Le 27 juin, Frank La Rue a inauguré, au nom de la Directrice générale, l’exposition Palmyre à Montevideo (Palmira en Villa Ocampo) dans le cadre de la campagne #UnisPourLePatrimoine, qui vise à sensibiliser à la destruction du patrimoine culturel de l’humanité au Moyen-Orient et au trafic illégal de biens culturels. Frank La Rue a mis l’accent sur le message de la Directrice générale de l’UNESCO, qui déclare que protéger notre patrimoine physique ne concerne pas que des pierres et des édifices, il s’agit avant tout d’une question de valeurs et d’identités, ce qui est crucial pour toutes les nations. « Nous nous nourrissons du passé pour être libres de construire notre avenir » a-t-il affirmé.


© UNESCO

Renforcer le rôle des systèmes judiciaires, acteurs clés de la promotion de la liberté d’expression

Ces dernières années, un certain nombre de pays latino-américains ont vu émerger au premier plan des débats politiques et juridiques les questions liées aux droits comme l’accès à l’information publique, la liberté de la presse et la liberté d’expression sur Internet. Pour répondre à cette tendance, le Système interaméricain a mis en place un vaste cadre juridique. La plupart des pays latino-américains ont fait de grands efforts pour aligner leur législation avec ce cadre. Cependant ces changements ne sont pas toujours conformes avec les normes et recommandations internationales.

Au cours du dernier exercice biennal, l’UNESCO a participé à une série d’initiatives destinées à promouvoir la liberté d’expression, l’accès à l’information publique et la sécurité des journalistes. Des activités de renforcement des capacités ont été organisées pour plus de 2500 juges et autres fonctionnaires judiciaires, dont un cours en ligne ouvert multi-apprenants sur le cadre juridique international en matière de liberté d’expression, d’accès à l’information et de sécurité des journalistes.

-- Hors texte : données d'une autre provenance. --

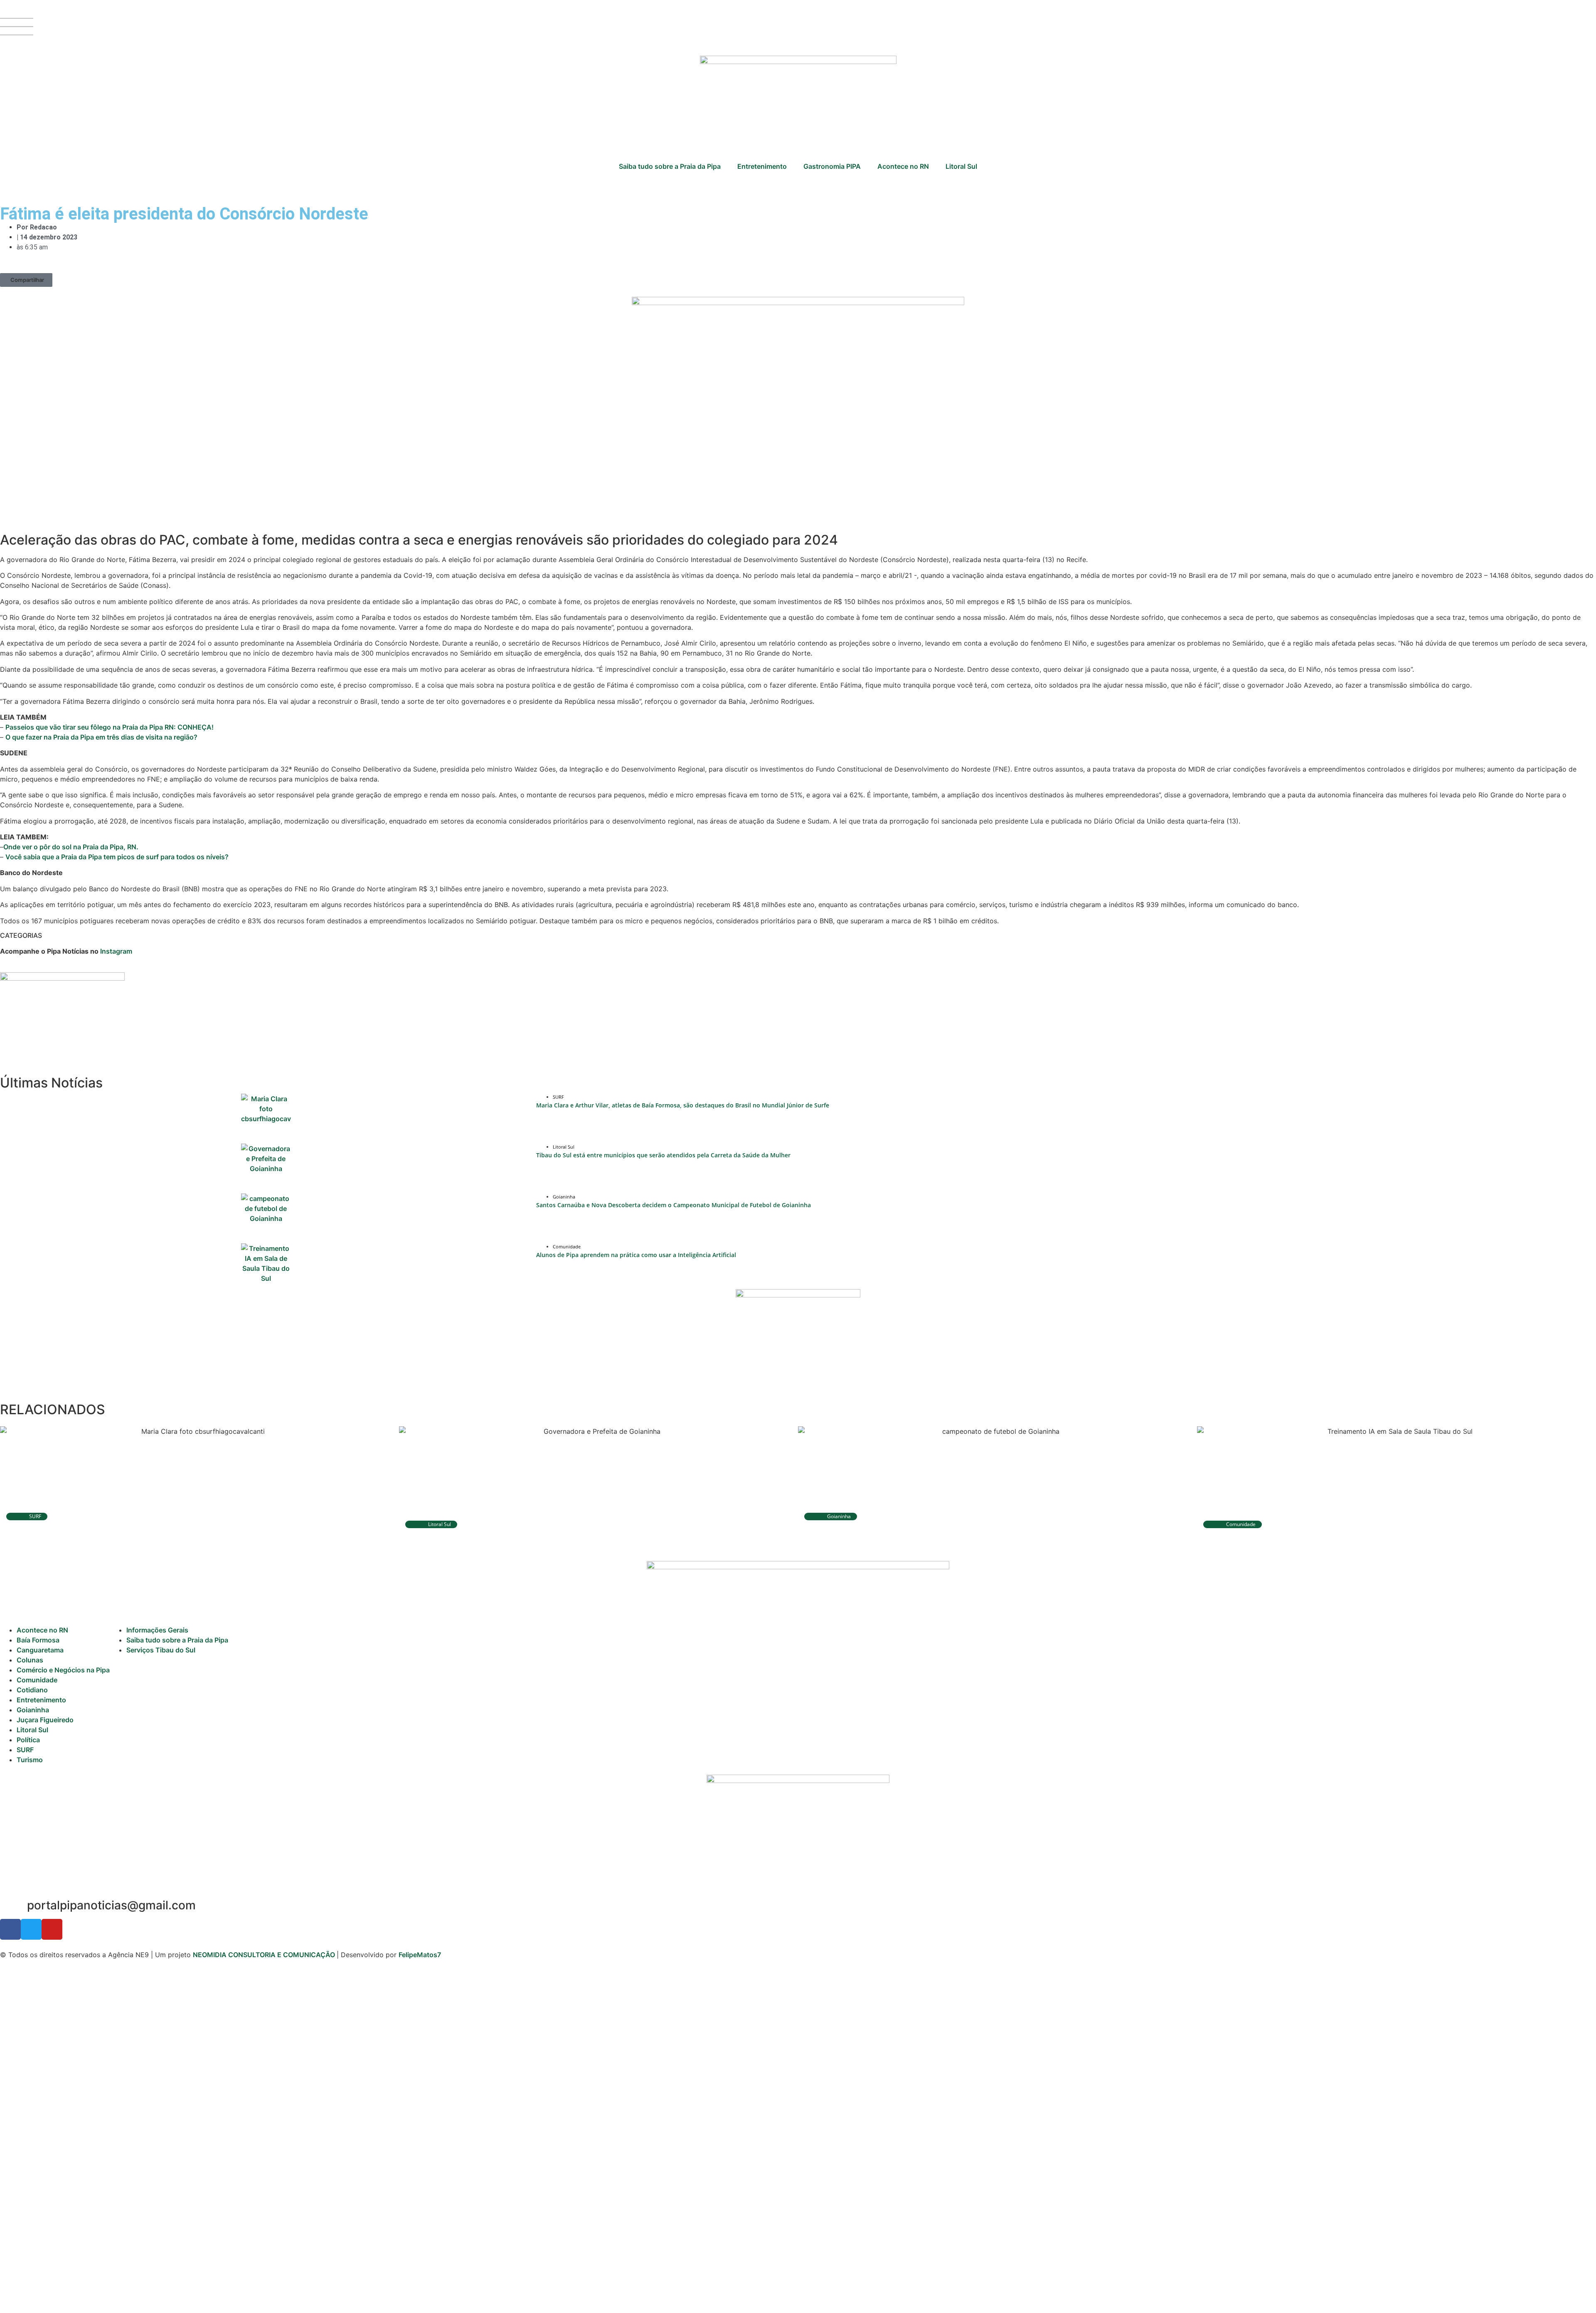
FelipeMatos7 (420, 1955)
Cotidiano (32, 1690)
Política (28, 1740)
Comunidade (37, 1680)
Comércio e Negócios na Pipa (63, 1670)
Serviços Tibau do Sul (160, 1650)
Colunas (30, 1660)
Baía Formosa (38, 1640)
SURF (25, 1750)
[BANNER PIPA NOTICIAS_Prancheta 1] (62, 978)
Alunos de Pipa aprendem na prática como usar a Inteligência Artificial (636, 1255)
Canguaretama (40, 1650)
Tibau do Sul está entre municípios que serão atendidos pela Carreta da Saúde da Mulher (663, 1155)
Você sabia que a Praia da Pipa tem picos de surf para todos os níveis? (117, 857)
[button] (26, 280)
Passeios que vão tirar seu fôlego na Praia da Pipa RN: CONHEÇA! (109, 727)
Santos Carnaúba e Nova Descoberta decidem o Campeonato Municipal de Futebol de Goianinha (673, 1205)
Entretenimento (762, 166)
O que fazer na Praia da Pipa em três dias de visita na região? (101, 737)
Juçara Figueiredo (45, 1720)
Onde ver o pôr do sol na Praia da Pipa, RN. (70, 847)
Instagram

En avril dernier, l’UNESCO et le Réseau ibéro-américain d’écoles judiciaires ont organisé un atelier sur la promotion de la liberté d’expression, de l’accès à l’information publique, de la transparence et de la sécurité des journalistes, suivi par un séminaire sur les normes judiciaires interaméricaines. Les deux activités ont été mises en œuvre dans le cadre de la dernière assemblée plénière du Sommet judiciaire ibéro-américain (avril 2016), à laquelle ont assisté des juges et des présidents de la Cour suprême des 23 pays ibéro-américains et où l’UNESCO était un observateur international.

La présente initiative va apporter son soutien au secrétariat permanent du Sommet judiciaire ibéro-américain pour mettre en œuvre un programme de formation de formateurs pour les fonctionnaires des systèmes judiciaires latino-américains afin d’améliorer leur connaissance des normes internationales en matière de liberté d’expression, d’accès à l’information et de sécurité des journalistes. Cette initiative devrait encourager les Etats membres du Sommet judiciaire ibéro-américain à intégrer la liberté d’expression et les droits connexes dans les programmes de leurs écoles judiciaires.

Un des points clés de ce projet est de soutenir le site Global Freedom of Expression Case Law de l’Université de Columbia, une plate-forme en ligne qui donne accès à des sommaires de procès portant sur la liberté d’expression dans le monde. Cette base de jurisprudence est destinée à faciliter le partage de connaissances entre les parties prenantes pour consulter ou stocker les informations sur les affaires traitant de liberté d’expression.

Enfin, une autre question pressante qu’aura à traiter ce projet est la sphère numérique dans la région. A l’heure actuelle, l’Amérique latine connait des taux de pénétration croissants de l’utilisation d’Internet, qui soulèvent de nouveaux défis pour les fonctionnaires judiciaires liés au traitement de la liberté d’expression et de la sécurité des journalistes en ligne.

Ce projet devrait fortement contribuer à la protection et la promotion de la liberté d’expression en Amérique latine, grâce au renforcement et au soutien du rôle des systèmes judiciaires en tant qu’acteurs clés dans la région.